Аня взяла в руки литок и стала его расцеловывать.
– Чмок! Чмок! Машуня просто няша! Я ей тоже что-нибудь передам. Зайдешь ко мне завтра?
– Зайду, – я перевел взгляд на Таню, – если мама разрешит?
– Заходи, конечно, о чем разговор!
Я пошел к дверям, и уже на выходе обернулся. Приподнявшись на локте, Аня с радостной улыбкой помахала мне другой рукой и послала воздушный поцелуй. Я, вначале растерялся, но тоже послал ей поцелуй в ответ. Таня склонилась над постелью больной и, кажется, не заметила этой нашей игры.

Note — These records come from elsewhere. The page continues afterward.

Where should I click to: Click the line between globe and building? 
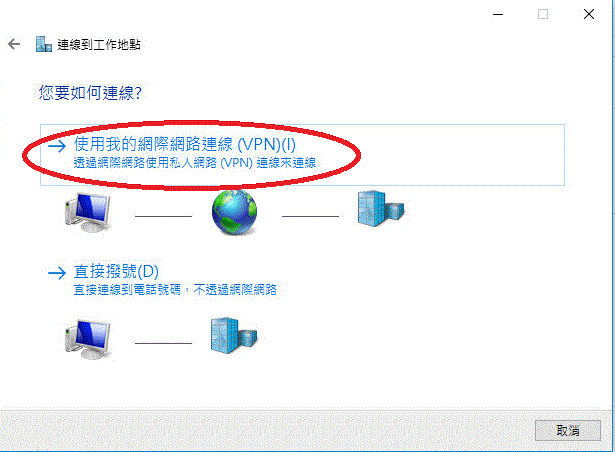[310, 216]
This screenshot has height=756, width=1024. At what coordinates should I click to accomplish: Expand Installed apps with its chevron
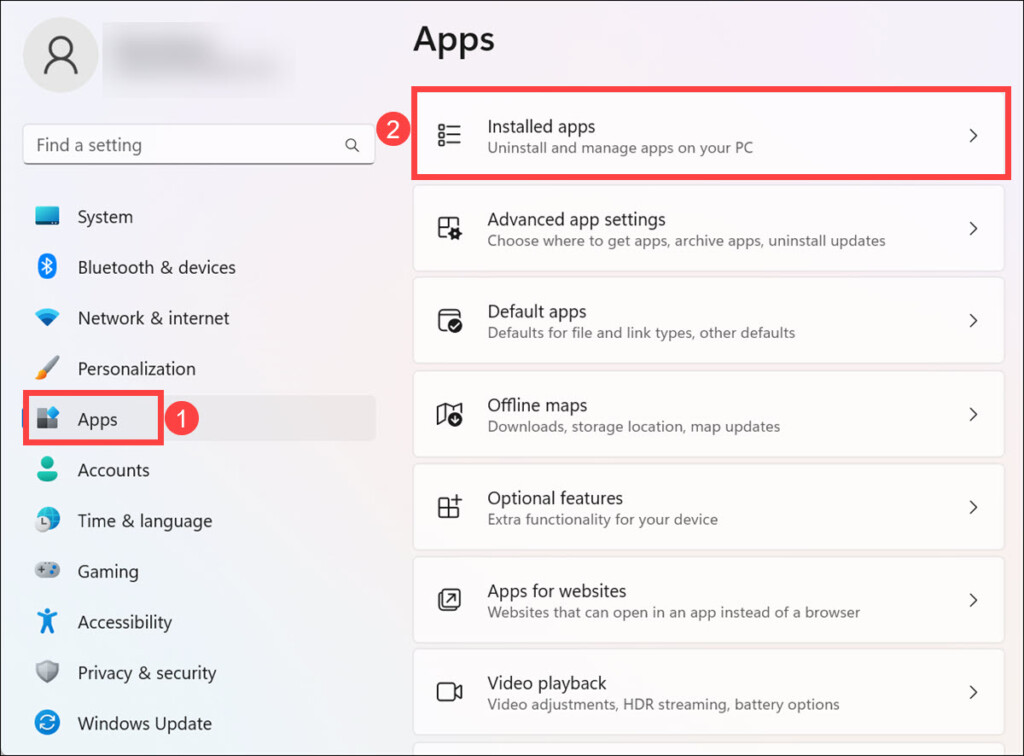[x=973, y=136]
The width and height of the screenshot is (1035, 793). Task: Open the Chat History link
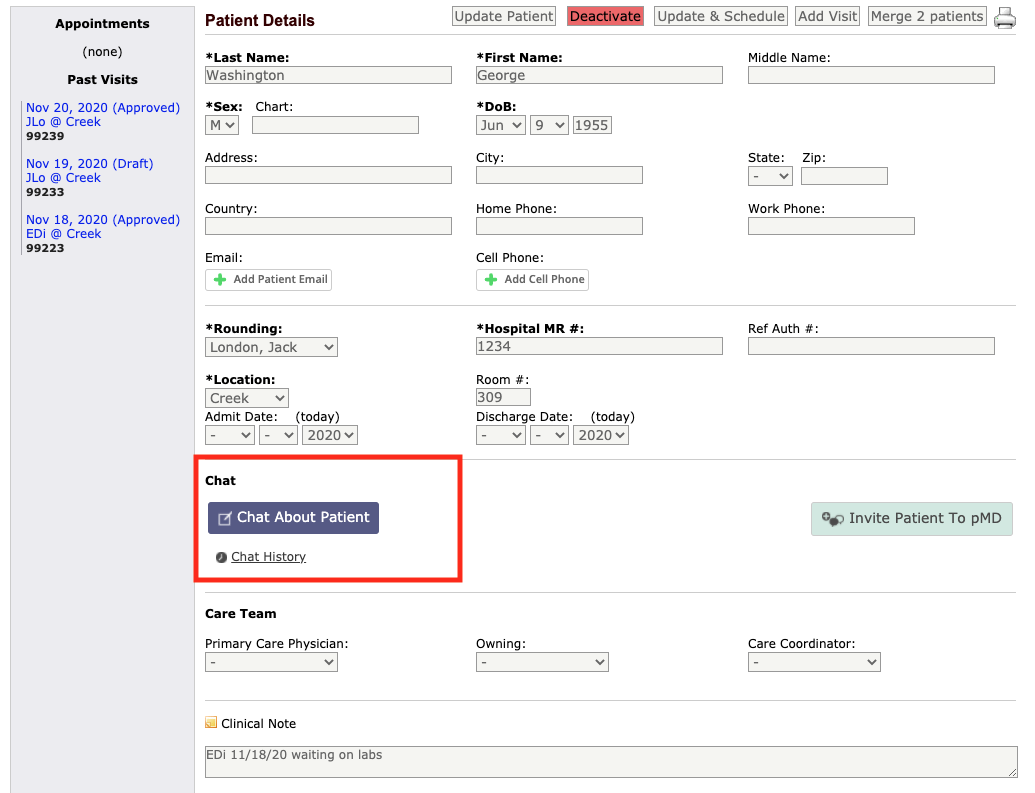click(x=268, y=556)
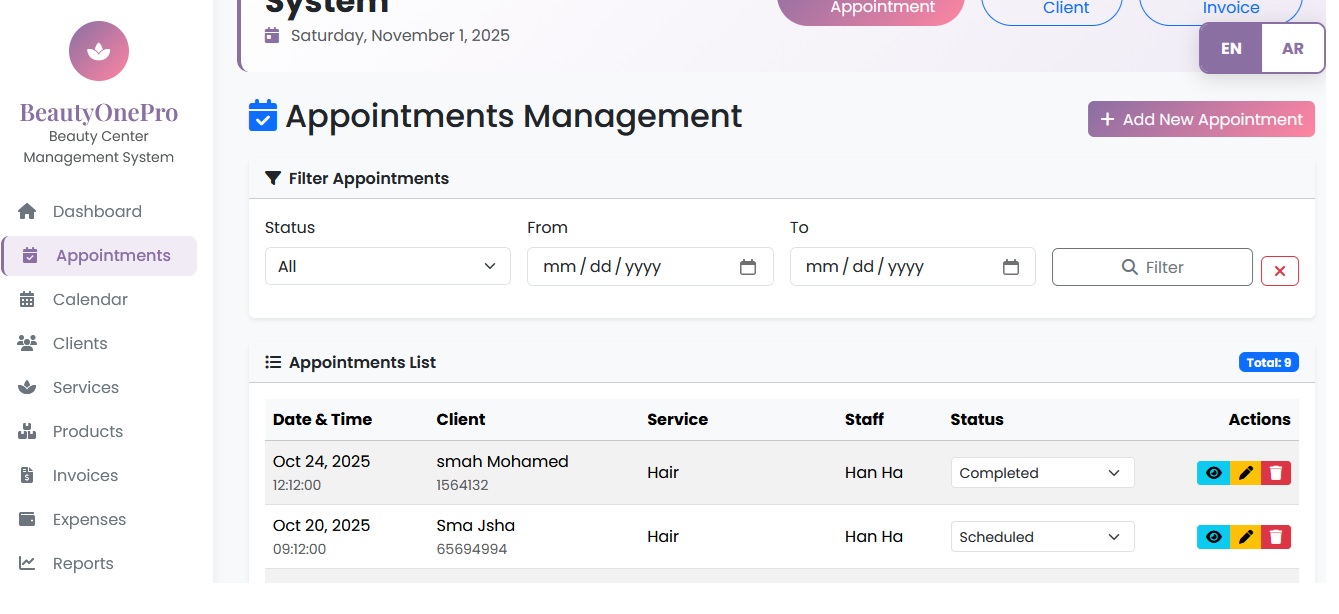Edit Sma Jsha's appointment with pencil icon

click(x=1244, y=537)
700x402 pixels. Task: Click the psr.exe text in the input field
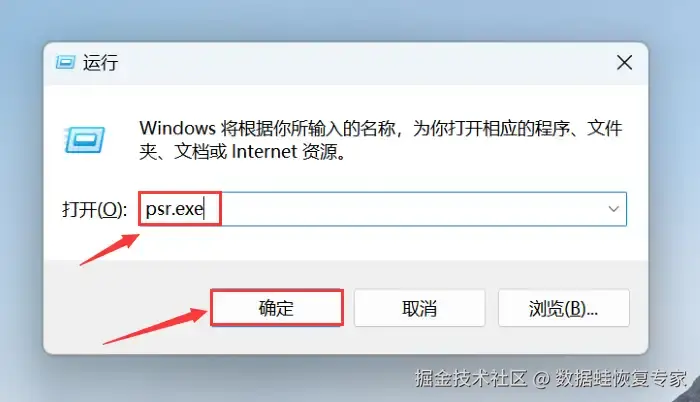(x=175, y=209)
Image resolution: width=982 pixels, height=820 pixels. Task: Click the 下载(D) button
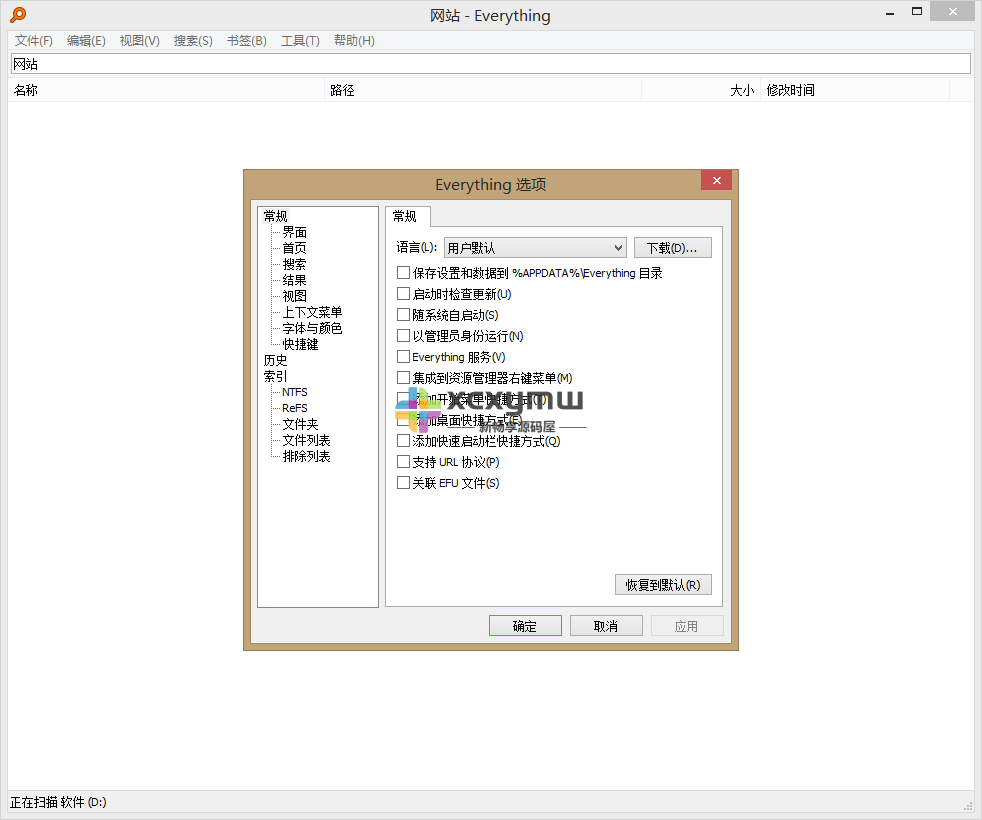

Потом на их семью накатили печальные события, помешавшие Ане принять участие в приютском спектакле, потом это наше сближение с Таней, которое не осталось для Ани незамеченным. Она всячески показывала, что обижена на меня, и почти всегда проходила мимо, не отвечая на мои приветствия. Но, я видел, что, уже в дверях она поворачивала голову и смотрела мне в глаза. Её же глаза будто говорили:
– Коварный предатель!
Эта её игра продолжалась до конца учебного года. Лето она традиционно проводила в садоводстве под Белоостровом. Впервые она поехала туда без бабушки.
А ещё тем летом Таня нашла себе постоянного партнера. Встретившись с ней, как всегда на кухне, мы договорились, что наши тесные отношения следует, пока, прекратить.
– Пойми, Саша, мне было хорошо с тобой встречаться, но, и ты не совсем свободен, и я теперь тоже. Не обижайся, и постарайся понять.
– О чем ты говоришь, Таня, я тебя прекрасно понимаю, но, честно говорю, буду тосковать и тайно завидовать твоему другу.